If June was uncomfortably warm, July pissed out of the heavens. As if to match the unsettled Irish weather, there was a lingering uneasy anger in the air. Interest rate hikes arriving on what feels like a weekly basis. The ECB disconnected from reality, losing their fucking minds, and fucking with ours. Energy companies making huge profits as prices go up and up. RTE caving inwards. The government coffers overflowing with a heartlessness that’s hard to fathom. We live in a perpetual crisis not of our own making. The pharmaceutical companies rubbing their greedy hands in glee at a pandemic that played neatly out to their tune. The tax payers money paying for them to do their work, whilst the profits go back into their greasy till. War causing distress and unhappiness to all but those who sell arms and dissent. And then In late July Sinéad O’Connor left us, joining Christy Dignam in musical heaven. On the Sunday following her passing, Dublin’s footballers rose again to win another All-Ireland. A poignant day.

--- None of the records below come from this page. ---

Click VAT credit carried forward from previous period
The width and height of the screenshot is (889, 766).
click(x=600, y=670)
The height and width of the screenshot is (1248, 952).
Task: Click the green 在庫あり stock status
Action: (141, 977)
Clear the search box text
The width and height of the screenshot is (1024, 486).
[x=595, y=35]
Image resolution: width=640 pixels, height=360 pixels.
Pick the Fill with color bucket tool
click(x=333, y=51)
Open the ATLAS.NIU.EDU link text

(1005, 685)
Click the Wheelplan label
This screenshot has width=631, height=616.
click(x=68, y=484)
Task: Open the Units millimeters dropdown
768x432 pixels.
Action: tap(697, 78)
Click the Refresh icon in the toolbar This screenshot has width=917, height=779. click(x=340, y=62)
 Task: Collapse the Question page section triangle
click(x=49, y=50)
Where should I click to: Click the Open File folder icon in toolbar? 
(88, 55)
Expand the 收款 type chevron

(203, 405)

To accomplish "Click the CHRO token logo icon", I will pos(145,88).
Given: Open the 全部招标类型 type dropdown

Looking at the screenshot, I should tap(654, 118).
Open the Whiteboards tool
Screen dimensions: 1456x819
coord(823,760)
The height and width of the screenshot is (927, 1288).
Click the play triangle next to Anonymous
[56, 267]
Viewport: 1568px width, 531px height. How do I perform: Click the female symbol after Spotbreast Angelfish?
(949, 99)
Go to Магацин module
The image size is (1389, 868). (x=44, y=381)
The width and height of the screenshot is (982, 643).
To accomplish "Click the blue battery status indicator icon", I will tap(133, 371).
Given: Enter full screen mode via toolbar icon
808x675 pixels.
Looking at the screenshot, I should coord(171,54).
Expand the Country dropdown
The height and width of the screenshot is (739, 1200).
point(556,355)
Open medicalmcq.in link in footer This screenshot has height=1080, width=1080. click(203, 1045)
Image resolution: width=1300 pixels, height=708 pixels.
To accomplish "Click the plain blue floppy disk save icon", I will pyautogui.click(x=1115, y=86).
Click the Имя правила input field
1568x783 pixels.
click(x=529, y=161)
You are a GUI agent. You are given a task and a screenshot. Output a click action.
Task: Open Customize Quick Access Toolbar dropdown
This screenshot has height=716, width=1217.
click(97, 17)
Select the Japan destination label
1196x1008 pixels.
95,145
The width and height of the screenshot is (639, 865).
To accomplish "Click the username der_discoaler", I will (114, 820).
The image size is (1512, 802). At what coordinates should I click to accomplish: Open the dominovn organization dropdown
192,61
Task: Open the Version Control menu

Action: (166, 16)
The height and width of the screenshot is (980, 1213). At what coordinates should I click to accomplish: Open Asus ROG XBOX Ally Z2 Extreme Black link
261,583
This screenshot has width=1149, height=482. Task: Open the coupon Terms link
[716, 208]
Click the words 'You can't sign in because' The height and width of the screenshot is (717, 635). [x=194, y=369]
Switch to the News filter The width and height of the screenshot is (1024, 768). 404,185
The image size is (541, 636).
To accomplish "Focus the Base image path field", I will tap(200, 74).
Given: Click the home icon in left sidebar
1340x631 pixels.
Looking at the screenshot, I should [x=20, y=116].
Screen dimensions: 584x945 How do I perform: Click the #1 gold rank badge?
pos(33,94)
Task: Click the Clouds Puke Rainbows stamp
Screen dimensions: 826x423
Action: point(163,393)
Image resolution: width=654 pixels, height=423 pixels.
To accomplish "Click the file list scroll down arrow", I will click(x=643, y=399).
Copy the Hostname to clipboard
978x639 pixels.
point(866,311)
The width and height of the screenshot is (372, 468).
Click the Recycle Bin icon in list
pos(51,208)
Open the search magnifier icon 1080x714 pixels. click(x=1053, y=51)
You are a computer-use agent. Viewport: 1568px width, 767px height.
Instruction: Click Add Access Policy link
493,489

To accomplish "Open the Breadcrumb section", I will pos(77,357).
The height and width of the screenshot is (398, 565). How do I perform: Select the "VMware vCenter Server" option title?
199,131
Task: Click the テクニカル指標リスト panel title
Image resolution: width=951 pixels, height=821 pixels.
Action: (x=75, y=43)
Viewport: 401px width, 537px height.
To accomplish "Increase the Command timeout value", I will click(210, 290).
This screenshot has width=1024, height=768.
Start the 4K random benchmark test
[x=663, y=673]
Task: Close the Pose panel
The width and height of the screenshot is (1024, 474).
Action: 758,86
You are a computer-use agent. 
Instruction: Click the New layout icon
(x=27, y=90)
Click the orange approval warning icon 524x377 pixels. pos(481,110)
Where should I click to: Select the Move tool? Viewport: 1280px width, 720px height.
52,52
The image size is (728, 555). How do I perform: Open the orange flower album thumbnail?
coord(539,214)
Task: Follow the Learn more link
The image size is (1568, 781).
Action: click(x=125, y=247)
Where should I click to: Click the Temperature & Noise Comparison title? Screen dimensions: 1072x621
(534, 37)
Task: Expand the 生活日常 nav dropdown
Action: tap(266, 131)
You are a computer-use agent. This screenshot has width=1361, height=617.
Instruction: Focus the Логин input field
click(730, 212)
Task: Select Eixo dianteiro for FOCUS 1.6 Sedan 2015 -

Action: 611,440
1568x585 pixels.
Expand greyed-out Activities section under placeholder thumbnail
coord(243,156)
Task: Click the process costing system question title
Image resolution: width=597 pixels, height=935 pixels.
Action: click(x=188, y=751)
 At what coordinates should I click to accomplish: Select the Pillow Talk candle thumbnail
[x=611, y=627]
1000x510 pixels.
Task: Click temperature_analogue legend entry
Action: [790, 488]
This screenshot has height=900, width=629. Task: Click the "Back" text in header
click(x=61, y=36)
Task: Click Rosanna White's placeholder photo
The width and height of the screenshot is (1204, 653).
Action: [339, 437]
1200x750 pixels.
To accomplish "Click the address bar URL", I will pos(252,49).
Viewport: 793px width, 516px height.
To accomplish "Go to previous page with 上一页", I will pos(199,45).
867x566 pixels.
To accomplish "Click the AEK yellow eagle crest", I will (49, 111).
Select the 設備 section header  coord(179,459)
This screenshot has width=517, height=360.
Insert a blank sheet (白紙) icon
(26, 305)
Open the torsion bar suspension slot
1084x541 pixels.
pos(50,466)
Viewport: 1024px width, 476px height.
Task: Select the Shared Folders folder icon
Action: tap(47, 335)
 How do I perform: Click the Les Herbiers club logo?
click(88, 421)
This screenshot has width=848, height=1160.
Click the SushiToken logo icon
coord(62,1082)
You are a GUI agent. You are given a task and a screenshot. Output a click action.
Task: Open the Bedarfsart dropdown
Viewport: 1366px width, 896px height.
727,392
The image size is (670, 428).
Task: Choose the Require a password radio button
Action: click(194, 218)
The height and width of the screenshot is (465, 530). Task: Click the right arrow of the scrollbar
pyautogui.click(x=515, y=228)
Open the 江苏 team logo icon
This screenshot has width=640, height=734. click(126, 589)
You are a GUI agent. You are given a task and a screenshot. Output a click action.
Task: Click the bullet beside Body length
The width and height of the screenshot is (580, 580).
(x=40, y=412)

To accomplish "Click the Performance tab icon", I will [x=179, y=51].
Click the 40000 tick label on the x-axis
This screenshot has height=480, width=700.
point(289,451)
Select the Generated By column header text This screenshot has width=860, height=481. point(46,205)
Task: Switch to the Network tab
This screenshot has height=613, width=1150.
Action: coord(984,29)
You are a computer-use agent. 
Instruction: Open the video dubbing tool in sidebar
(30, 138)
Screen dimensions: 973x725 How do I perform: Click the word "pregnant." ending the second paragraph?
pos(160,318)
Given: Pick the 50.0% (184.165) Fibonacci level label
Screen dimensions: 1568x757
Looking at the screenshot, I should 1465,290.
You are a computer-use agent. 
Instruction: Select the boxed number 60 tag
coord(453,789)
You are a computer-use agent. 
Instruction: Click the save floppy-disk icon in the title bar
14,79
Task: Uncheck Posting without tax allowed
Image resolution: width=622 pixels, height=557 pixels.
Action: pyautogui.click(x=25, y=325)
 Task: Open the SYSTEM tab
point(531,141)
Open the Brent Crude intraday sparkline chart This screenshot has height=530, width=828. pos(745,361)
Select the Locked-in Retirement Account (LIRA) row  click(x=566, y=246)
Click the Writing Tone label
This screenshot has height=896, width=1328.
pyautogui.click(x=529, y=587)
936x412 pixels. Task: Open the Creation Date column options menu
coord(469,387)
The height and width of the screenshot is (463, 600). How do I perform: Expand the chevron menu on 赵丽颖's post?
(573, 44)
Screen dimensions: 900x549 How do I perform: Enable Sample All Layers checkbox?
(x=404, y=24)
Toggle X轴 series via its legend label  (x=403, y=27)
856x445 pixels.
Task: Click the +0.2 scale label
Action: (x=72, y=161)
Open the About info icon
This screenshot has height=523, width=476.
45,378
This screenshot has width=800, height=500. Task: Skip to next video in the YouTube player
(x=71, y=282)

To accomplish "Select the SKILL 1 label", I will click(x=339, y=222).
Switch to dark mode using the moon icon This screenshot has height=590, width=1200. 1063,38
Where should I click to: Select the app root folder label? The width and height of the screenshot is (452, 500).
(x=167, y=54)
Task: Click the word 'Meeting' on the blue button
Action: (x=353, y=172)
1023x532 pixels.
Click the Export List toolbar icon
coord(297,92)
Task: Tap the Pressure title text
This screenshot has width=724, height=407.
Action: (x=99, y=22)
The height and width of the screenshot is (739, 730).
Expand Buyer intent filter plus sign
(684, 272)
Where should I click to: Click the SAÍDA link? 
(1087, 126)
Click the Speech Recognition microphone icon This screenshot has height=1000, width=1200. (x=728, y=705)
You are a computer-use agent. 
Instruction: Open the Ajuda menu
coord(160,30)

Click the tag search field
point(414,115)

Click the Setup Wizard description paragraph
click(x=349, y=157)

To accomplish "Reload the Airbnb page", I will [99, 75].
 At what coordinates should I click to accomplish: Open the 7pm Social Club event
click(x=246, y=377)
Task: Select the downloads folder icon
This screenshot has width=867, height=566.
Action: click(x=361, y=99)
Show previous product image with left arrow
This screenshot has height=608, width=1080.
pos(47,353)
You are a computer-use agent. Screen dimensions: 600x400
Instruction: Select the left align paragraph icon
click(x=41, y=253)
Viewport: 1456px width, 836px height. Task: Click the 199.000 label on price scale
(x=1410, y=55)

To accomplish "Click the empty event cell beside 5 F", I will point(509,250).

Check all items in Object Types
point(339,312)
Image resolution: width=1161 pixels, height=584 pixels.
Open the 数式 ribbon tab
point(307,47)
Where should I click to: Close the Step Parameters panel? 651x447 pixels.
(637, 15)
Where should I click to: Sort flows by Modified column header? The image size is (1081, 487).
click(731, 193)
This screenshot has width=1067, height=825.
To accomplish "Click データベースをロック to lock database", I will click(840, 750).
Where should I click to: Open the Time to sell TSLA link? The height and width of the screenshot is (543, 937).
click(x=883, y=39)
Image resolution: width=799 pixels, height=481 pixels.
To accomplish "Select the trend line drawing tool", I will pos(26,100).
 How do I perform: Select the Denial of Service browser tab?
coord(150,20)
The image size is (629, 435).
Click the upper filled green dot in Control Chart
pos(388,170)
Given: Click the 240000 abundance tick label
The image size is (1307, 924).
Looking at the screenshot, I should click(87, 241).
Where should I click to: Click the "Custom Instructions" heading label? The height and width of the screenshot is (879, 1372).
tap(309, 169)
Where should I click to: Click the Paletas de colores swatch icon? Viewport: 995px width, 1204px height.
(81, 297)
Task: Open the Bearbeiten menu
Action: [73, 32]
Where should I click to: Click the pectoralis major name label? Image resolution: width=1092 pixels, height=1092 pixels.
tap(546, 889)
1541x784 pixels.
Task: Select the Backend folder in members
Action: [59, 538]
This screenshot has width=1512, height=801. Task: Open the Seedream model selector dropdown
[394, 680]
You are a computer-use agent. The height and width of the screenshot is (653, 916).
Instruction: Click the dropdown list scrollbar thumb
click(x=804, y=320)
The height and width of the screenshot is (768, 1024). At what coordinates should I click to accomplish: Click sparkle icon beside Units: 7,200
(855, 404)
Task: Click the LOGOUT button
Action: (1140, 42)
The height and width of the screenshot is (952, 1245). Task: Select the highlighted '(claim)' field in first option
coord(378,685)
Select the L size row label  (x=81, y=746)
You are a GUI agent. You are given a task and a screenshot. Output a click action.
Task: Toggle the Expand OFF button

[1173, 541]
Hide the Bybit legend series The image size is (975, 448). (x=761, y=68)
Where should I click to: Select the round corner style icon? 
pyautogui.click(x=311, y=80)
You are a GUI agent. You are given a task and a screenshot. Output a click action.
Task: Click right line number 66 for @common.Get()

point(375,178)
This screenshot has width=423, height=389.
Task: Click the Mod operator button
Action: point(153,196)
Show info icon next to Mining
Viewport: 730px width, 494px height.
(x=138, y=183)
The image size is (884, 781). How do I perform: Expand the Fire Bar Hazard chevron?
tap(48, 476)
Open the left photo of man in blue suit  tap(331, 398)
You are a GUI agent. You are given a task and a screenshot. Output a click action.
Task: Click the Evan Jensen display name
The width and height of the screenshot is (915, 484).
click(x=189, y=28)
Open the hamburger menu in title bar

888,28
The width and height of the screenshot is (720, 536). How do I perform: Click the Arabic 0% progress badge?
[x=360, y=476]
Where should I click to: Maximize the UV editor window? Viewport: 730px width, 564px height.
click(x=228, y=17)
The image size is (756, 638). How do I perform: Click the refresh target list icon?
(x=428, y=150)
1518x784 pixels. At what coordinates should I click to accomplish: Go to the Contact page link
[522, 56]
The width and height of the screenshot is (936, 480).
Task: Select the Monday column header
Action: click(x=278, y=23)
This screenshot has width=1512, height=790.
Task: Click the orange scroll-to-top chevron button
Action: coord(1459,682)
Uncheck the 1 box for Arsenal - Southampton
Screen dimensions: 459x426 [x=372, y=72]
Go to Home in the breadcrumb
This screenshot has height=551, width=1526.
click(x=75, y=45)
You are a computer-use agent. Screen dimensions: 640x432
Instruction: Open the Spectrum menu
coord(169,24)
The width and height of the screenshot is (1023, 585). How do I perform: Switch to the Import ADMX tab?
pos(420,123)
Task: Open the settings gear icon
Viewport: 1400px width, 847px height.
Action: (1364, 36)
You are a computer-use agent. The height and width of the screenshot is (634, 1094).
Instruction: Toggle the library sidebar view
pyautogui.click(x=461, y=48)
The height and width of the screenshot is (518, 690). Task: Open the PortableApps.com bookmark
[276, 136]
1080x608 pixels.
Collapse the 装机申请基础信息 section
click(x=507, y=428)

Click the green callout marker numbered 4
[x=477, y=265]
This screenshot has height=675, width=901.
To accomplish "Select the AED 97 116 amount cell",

The memory of the team warming up in front of Hill 16 as ‘Nothing Compares to You’ played on the big screen will stay with me forever, as will Sam being carried down to the Hill by the boys in blue at the end, with Sinéad’s haunting version of ‘Molly Malone’ as a backing vocal. Winter’s cold, but summer’s colder still. Dublin in a rainstorm, keeping warm. One of the best wins of them all. Kerry back in their box, for now. I told you so. We will rise. We will return. A Phoenix from the flames. There is no other Troy for you to burn.

 

August was up and down the M50 bringing Samuel to rehearsals for Shrek The Musical in The Helix. Great fun and one hell of a show. The laughter is with me still. Autumn be gentle with us. Guide us easily into winter so that when we come out the other end we’re ready to go again. There’s lots to look forward to. It’ll soon be time to get the Halloween decorations down from the attic. Christmas always a favourite time of the year. A time when the world slows to an abrupt halt. We breathe. Champions League nights. Premiership afternoons. Dublin beginning all over again in February. The Six Nations dragging us into Spring. The cobwebs catching on the summer winds. I’ll wrap myself up warm and embrace the storm. Woolly hats and jackets I get lost in. Scarves wrapped up to my freezing chin. Stormy days spent looking out the window watching the rain fall thinking of no good reason to go outside. Two duvets thrown over the bed when it gets really serious. Hot water bottles filled with warm delight. Quick soups and hot chocolate late at night. Early morning meetings in school when we crawl through the misty chill of the morning towards the light. We are counting the days, hoping, praying that we’ll learn to live every last one of them instead of wishing them all away. Nothing left to do. Nothing left to say.

 

I put a clothes wash on and think again about tomorrow and the things we’ve done and the things we will do. I think of London. I think of France. I think of faces filled with love. My mind turns to chance. Faces of family, friends and strangers hold my mind. I think of the special ones we have lost. The revolutionaries who did the hard lifting with words and inspiration. The rock stars, the writers, the poet, the crazy ones, the bowsies, the weirdos with their violent hairdos, the hippies, the broken and the damned. They do more to shift the consciousness than any political system ever has or could. I will carry the sadness of their leaving forever. I look back to see James McCarthy lifting Sam above his head. I feel the tears rolling down my face mixing with the rain. I hear the I do’s. I watch Samuel dancing across the stage in The Helix and I smile.

 

These are the moments that make it all worthwhile.